On December 20, 2017, the U.S. Food and Drug Administration (FDA) issued its final rule on safety and effectiveness of topical antiseptics used in healthcare. Here is what you need to know:

  • Proposed rule April 2015
    • FDA requested additional scientific data from manufacturers about the safety and effectiveness of antiseptic products used in healthcare settings.
  • Products addressed by this rule include:
    • Healthcare personnel handwashes and rubs
    • Surgical hand scrubs and rubs
    • Patient preoperative skin preparations, including pre-injection preparations
    • Active ingredients: alcohol and iodine
  • Products not addressed by this rule include:
    • Products containing chlorhexidine gluconate
    • Consumer antiseptic products such as antibacterial hand soap and body washes (addressed in separate proposed rule in 2013)

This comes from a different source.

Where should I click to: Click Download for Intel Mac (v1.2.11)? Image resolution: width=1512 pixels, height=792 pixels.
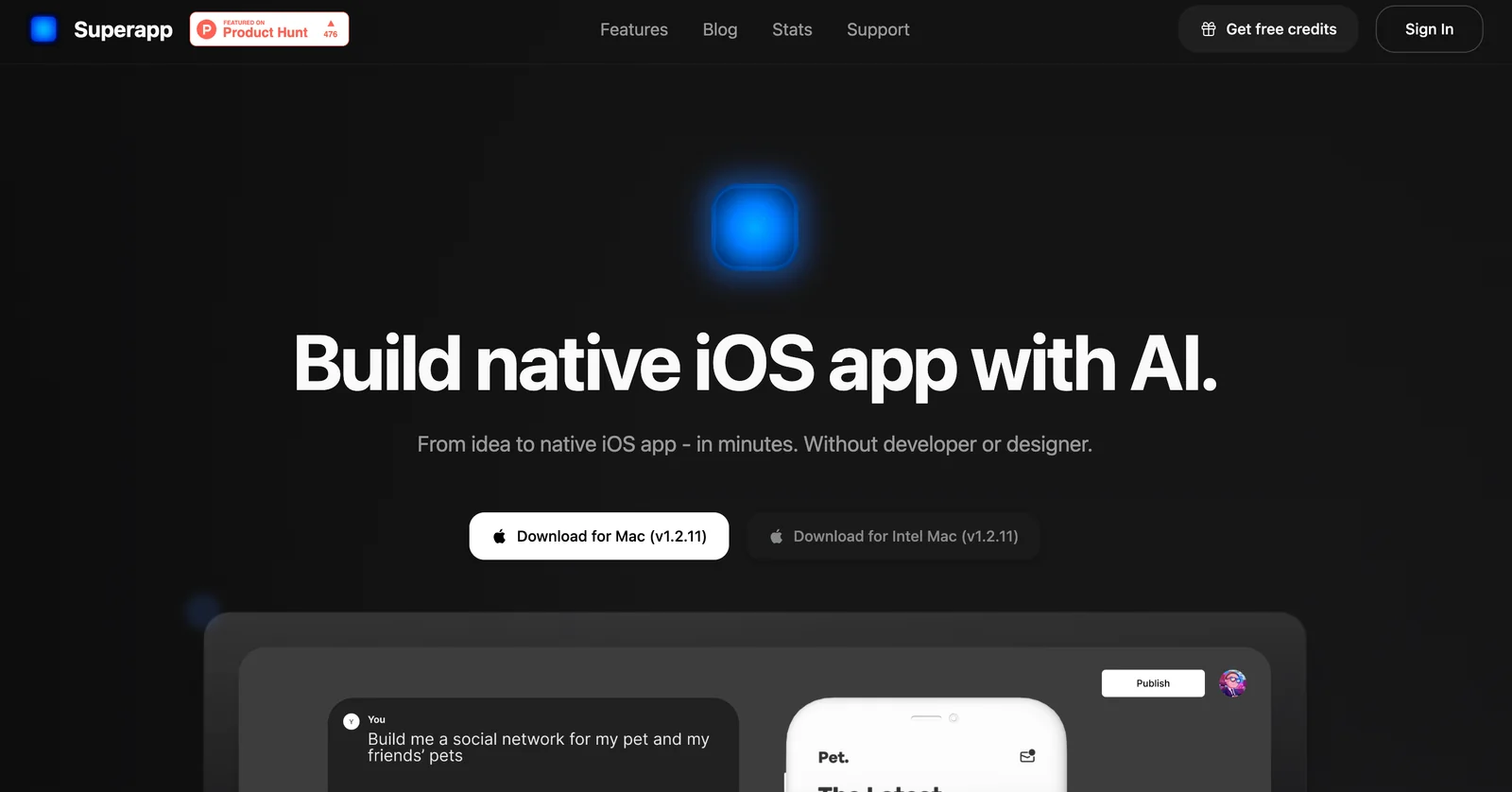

  • Final rule published December 2017
    • FDA reclassified 24 ingredients as not generally recognized as safe and effective (GRASE) and can no longer be used.
      • Of these ingredients, only triclosan is currently used in healthcare antiseptics
  • FDA deferred action for one year on six additional ingredients to allow manufacturers more time to provide data:
    • Ethanol, isopropyl alcohol, povidone-iodine, benzalkonium chloride, benzethonium chloride, chloroxylenol
  • FDA rule does not impact CDC or WHO hand hygiene guidelines.